Right before Megs moved away, she held a writing workshop. I went, because I want to write more, and I wanted and needed to spend time with her and her guidance. 

This is one of the writing prompts:

What I can’t tell you is {...} But what I CAN tell you is {...} 

This is what came out, from heart to mind, from pen to paper...

My reflections on Kelly Call's death, a year ago today. How grief has affected my day-to-day, missing her every single one of them.

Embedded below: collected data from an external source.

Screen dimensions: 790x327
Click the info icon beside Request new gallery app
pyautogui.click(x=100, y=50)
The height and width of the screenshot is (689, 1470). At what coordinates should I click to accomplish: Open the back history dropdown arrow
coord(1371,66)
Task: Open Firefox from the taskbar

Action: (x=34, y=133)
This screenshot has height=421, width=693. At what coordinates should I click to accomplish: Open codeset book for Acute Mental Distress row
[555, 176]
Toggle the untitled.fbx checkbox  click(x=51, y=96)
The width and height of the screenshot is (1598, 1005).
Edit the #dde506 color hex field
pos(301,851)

What I can’t tell you is what happens when you die. But I can tell you what it’s like to still be alive. What it feels like, to live with two weights, one on each shoulder. One is life, and the goodness that resides in the everyday beauty. The other is grief. Maybe it’s more like wearing a yoke, or a vise that randomly seezes and squeezes one’s heart. Like a back spasm (I can tell you about those, now, too). It takes your breath way. To realise that your best friend’s early body is no longer walking around, eating, cracking bad jokes, laughing and crying and yelling into the void next to you. 

I can tell you how it feels, to imagine her holding your hand and hearing her voice in your memory. How shattering it can be. At the same time, life is good- like really, fucking grand, this life. Love is strong, the house is getting better and better and the kitten has brokered a feisty peace between the older two cats. Food so good you cry still happen. Getting stuck in an orchard field, picking apples you two were always talking about picking- that happens too. Crying over your fish & chips happens, as you try to sort out how to renovate a kitchen without your best friend. The woman who became your source of wisdom, as it revolved around people and food; how food is love and the kitchen is her, and love is the kitchen.

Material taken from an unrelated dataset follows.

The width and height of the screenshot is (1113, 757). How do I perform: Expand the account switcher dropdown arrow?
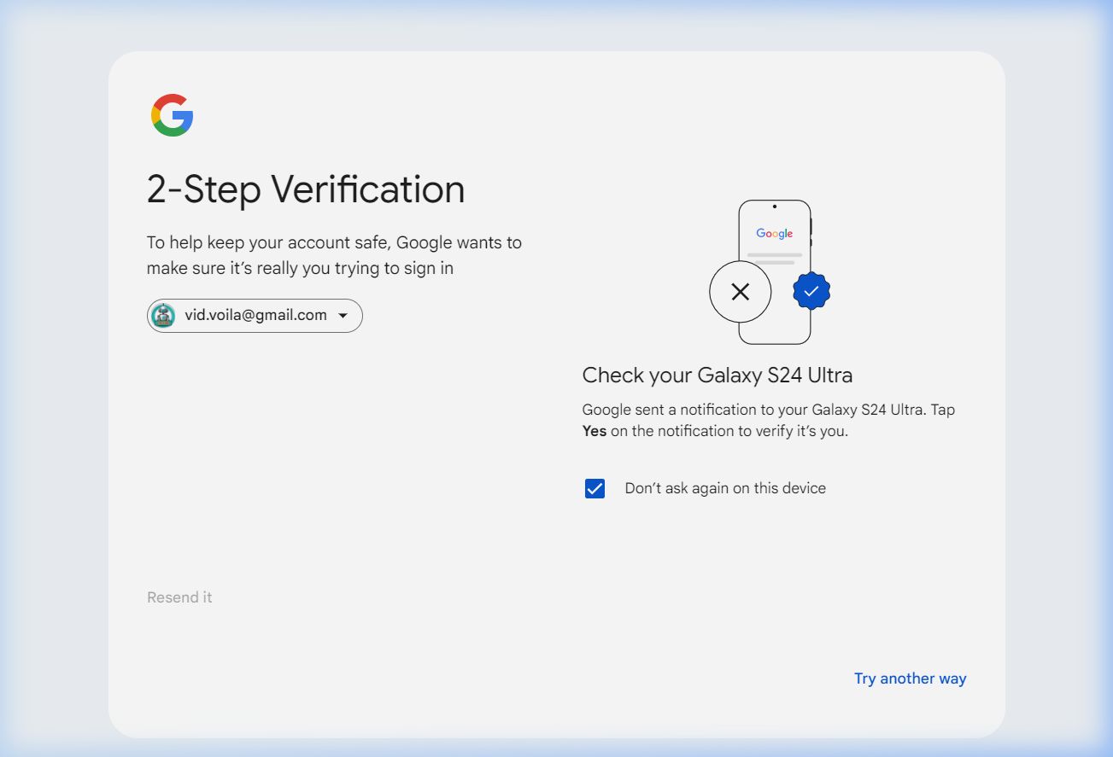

And there are too many goddamn sinks to choose from. 

And then you connect the dots from a different angle and realize another dear friend builds houses and can help narrow your choices down. So you order the sink. You sit with the bitterness of missing, as it blends with the honey-sweetness of reconnection and deepening friendships. 

Actually, you do that a lot. A best friend dying by a proverbial lightning strike means living with the duality of deep dark pain of love, and the shinning brightness of love all in one breath. It means getting your paperwork in order. Grief creates a twilight- or a dawn, if you’re a morning person like me (and mourning, too). A dawn that lets you see the night, and a sunrise to remind you to KEEP LIVING- and to live well. 

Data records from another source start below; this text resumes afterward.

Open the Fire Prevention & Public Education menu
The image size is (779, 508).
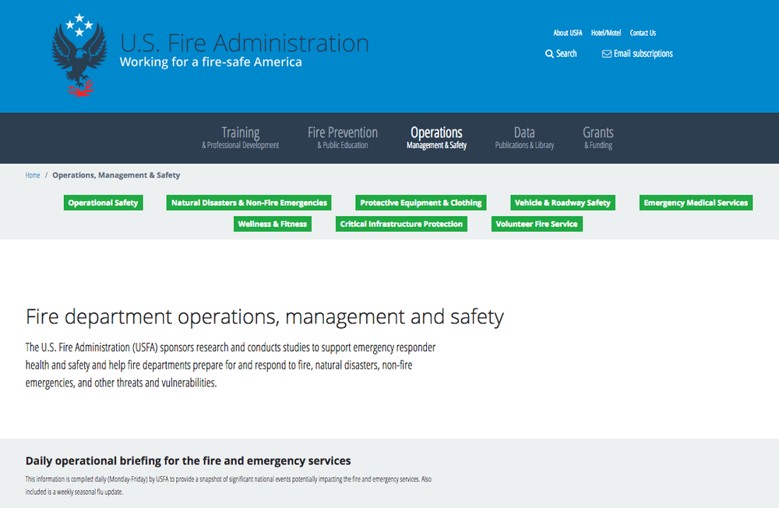click(x=343, y=138)
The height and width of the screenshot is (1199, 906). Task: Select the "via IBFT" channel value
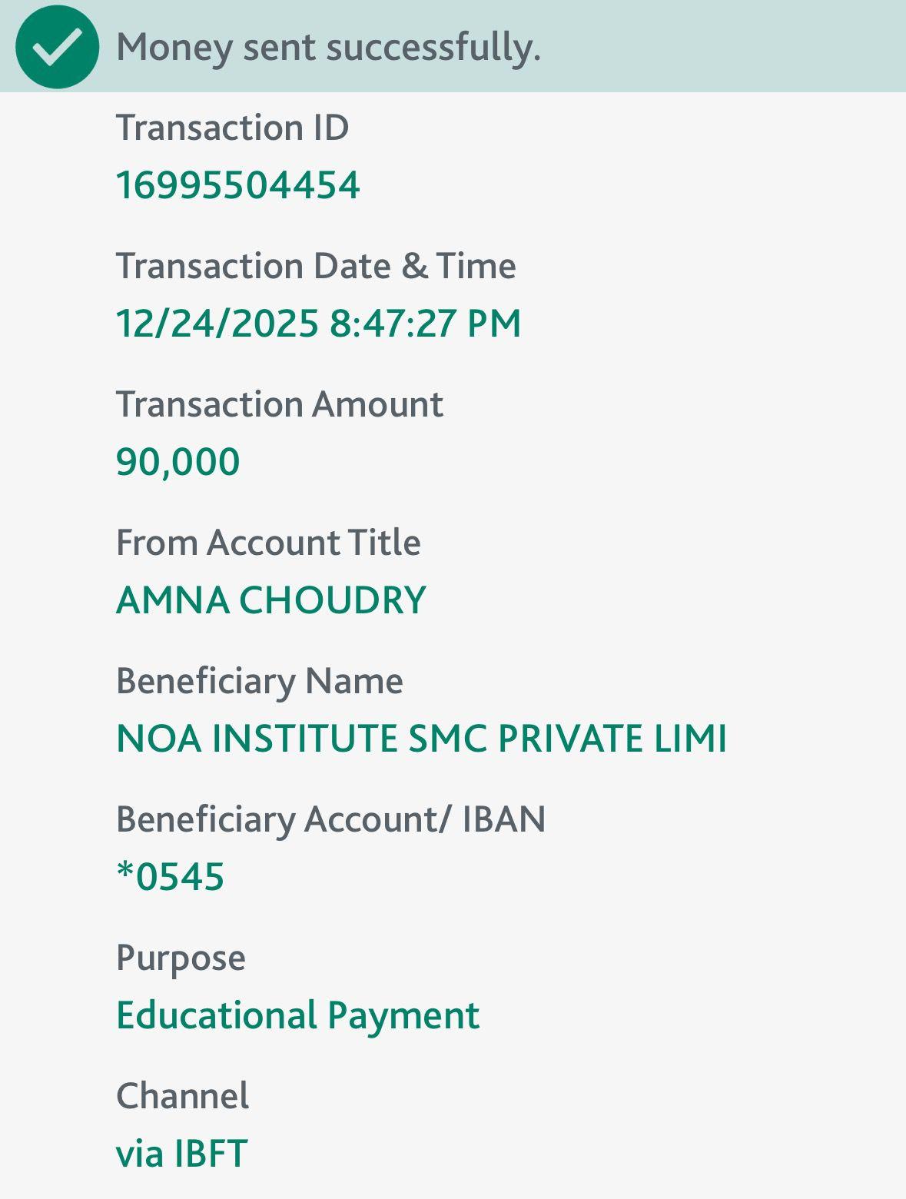point(181,1154)
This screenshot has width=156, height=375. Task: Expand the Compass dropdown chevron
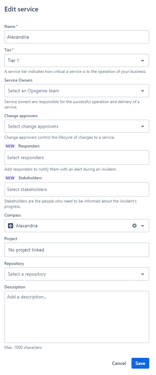[x=143, y=226]
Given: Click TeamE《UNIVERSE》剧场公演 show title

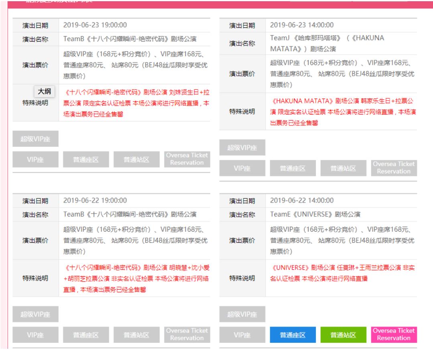Looking at the screenshot, I should [x=315, y=214].
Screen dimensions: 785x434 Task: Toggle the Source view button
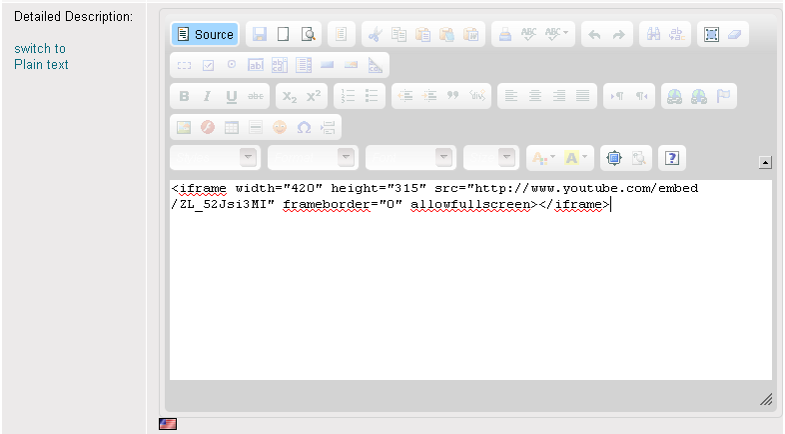pos(205,34)
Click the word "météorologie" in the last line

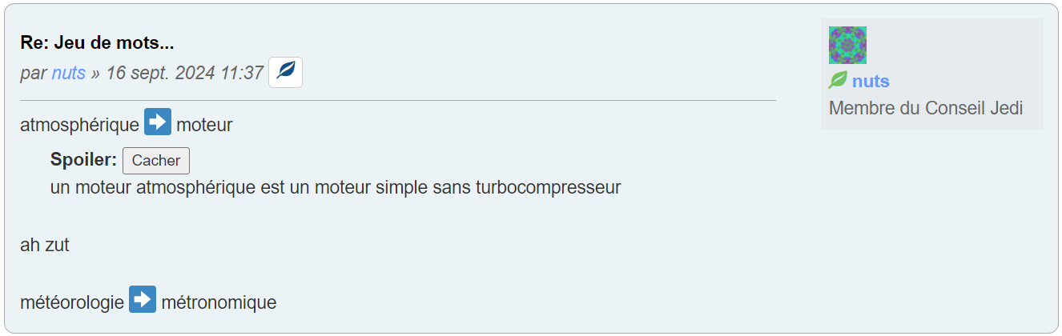tap(72, 303)
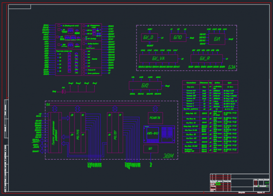Click the ISA bus arrow above PCA6176
This screenshot has width=273, height=196.
(155, 108)
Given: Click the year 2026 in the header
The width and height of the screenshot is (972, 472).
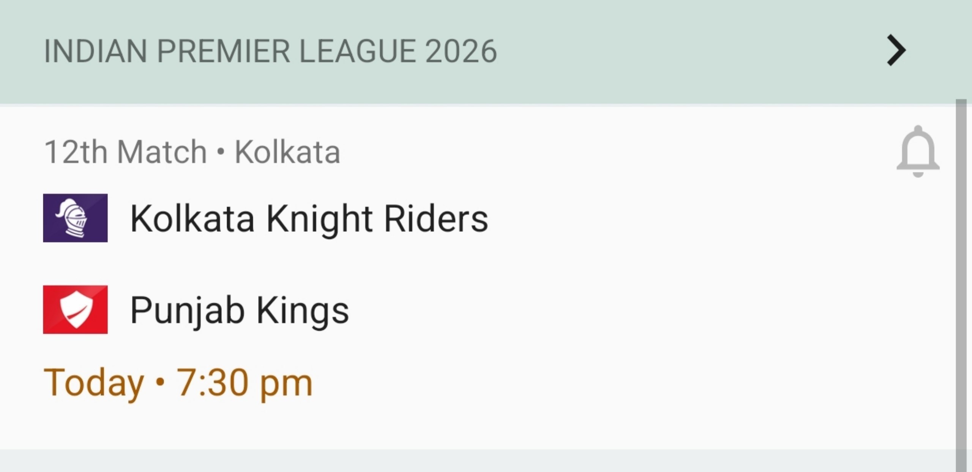Looking at the screenshot, I should pyautogui.click(x=461, y=51).
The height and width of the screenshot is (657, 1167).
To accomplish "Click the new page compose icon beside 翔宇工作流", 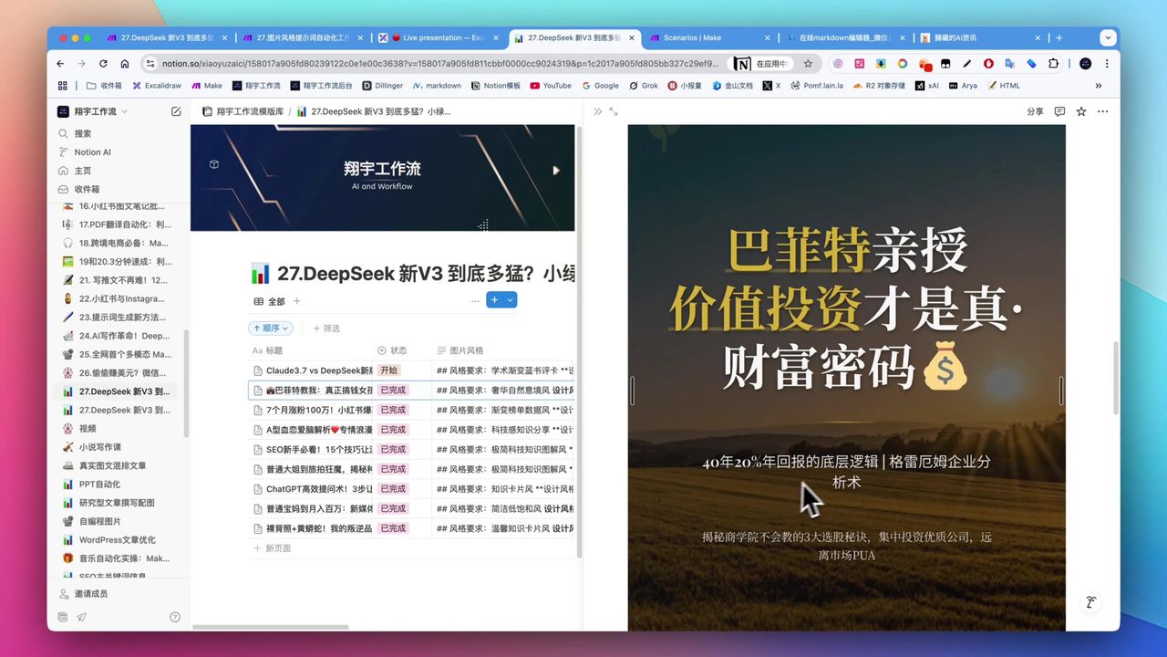I will [175, 110].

That is the way to honor the dead. To live well and invite them into your heart. They’ll come out in your work, art, writing, bathing, cooking, goal-listing. Sometimes they’ll send a warning shot, other times those fucking beautiful souls will pop you right on the heart asking for a cup of tea as you drive home from work. They have all the time in the world {and we do not}

This is what I can tell you. There is life after death, but I can’t tell you if there is life after dying. I am still here, living on the earth without them, without her, by my side. But they are still here, and I will turn to them for guidance and ask questions with answers I can hear them say. This is goodness. This is hard, this what living fully must be. Pain and Joy all spun together in one thread. 

I can tell you- it’s ok to miss them, I’ve missed her every day this year. I’ll keep missing her, (especially when I bake something really excellent). It’s ok to set aside how much you miss their earthly souls until it stops you in your tracks with the foreverness of it all. It is all okay, you will be okay, too. Let yourself feel whatever is bubbling up to the surface. Don’t push them down, if it can be helped. Bring them back up when you feel you’re in a safe place to say hello and feel it, the hurting honor of loving someone who has died. FEEL them, they are yours, no one else’s, and no one else can tell you what to do (not me, that’s for sure) or how to work through it. There is so much beauty in owning your grief, whether it’s loud and screaming, or quiet and sighing. Let your life be beautiful, they want it to be beautiful. Let them come in, and listen to their guidance from the beyond. They still love you, just as much as you love them. 

I can tell you I need to share these thoughts, so they’re out there in the world. Grief needs to be spoken about, not hidden away like something to be ashamed of. Grief is the badge we wear that echoes the love we feel for those who are gone. Death needs to be opened back up to the world, not closed off, all alone.

We’ll all die, someday. Let us live in love while we’re breathing. 

My sweet Kelly Call, you’ve been gone for a year. I don’t know how we’ve managed, but here we are, I wish you could come have some cake and see the kitchen. You’d love it. I miss you.